The Panel therefore finds that the respondent does not have rights or legitimate interests in the disputed domain name.
Due to the nature of the LEGO marks as well-known, if not famous, the Respondent must have been well aware of the Complainant and its trademark when registering the disputed domain name. The Complainant had not authorized the Respondent to make use of its mark. This Panel does not see any conceivable legitimate use that could be made by the Respondent of this particular domain name without the Complainant's authorization.
Furthermore, by combining the prefix “www” and a well known trademark, it is evident to the Panel, that the Respondent has registered the domain name in bad faith.

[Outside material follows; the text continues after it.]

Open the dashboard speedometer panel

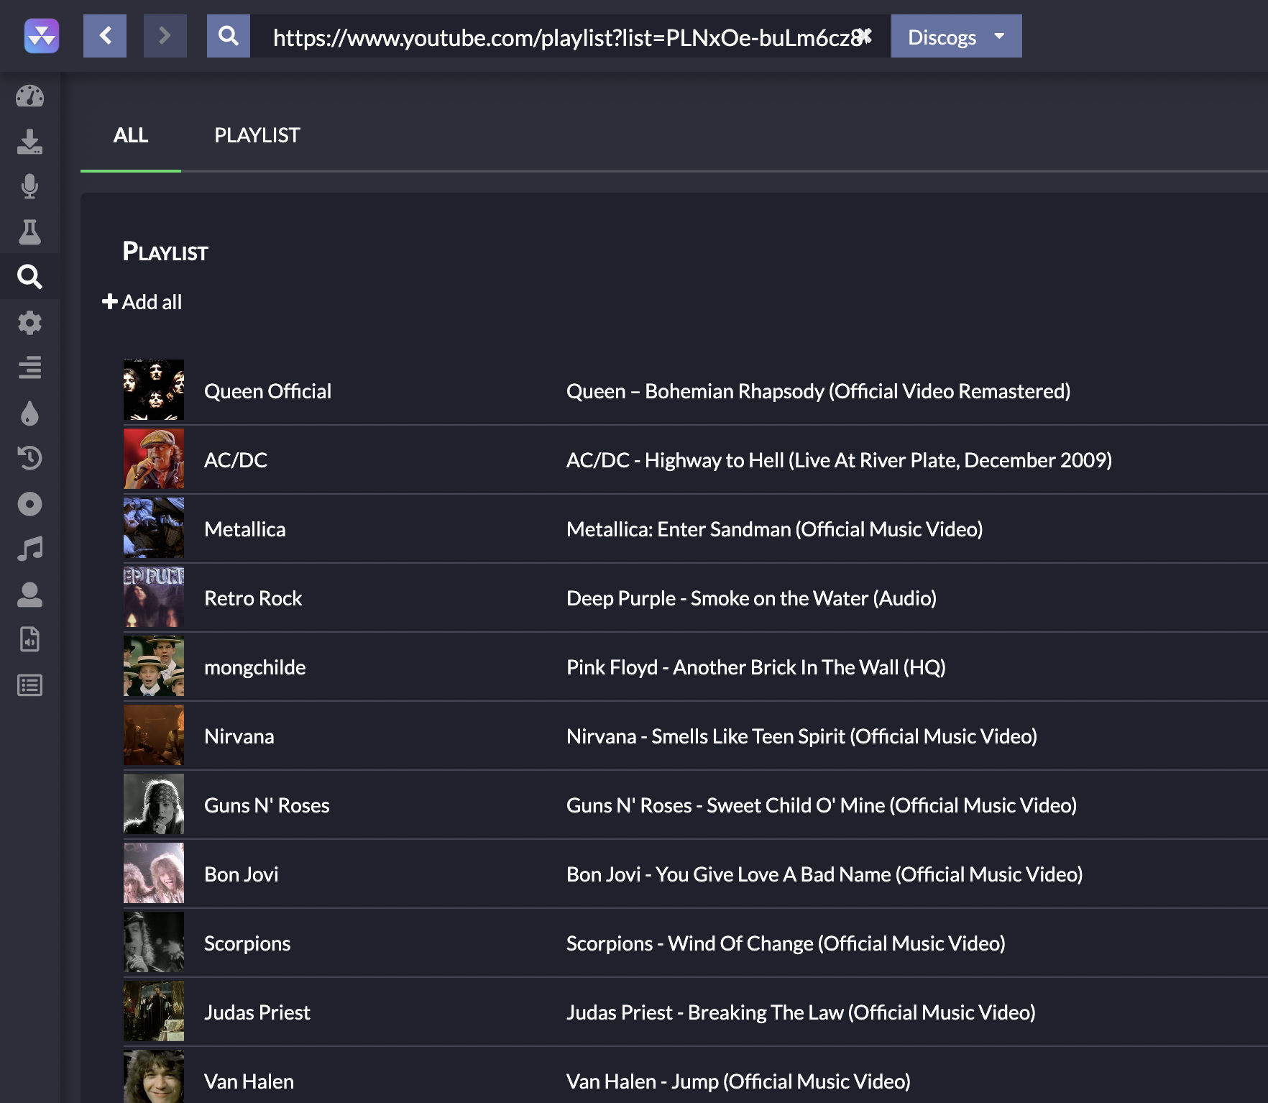pyautogui.click(x=29, y=96)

Also the fact that the Respondent registered several other domain names including well-known trademarks obviously misspelled combined with the prefix “www” such as <wwwgoggle.com>(Annex 13 of the Complaint) of the trademark GOOGLE contributes to the clear indication that the Respondent registered the disputed domain name primarily with the intention of attempting to attract, for commercial gain, Internet users to a potential website or other online locations, by creating a likelihood of confusion with the Complainant's mark as to the source, sponsorship, affiliation, or endorsement of such potential website or location, or of a product or service on such website or location.
The Panel therefore considers the domain name in dispute to have been registered and used in bad faith in accordance with paragraph 4(a)(iii) of the Policy.
For all the foregoing reasons, in accordance with paragraphs 4(i) of the Policy and 15 of the Rules, the Panel orders that the domain name, <wwwlego. com> be transferred to the Complainant.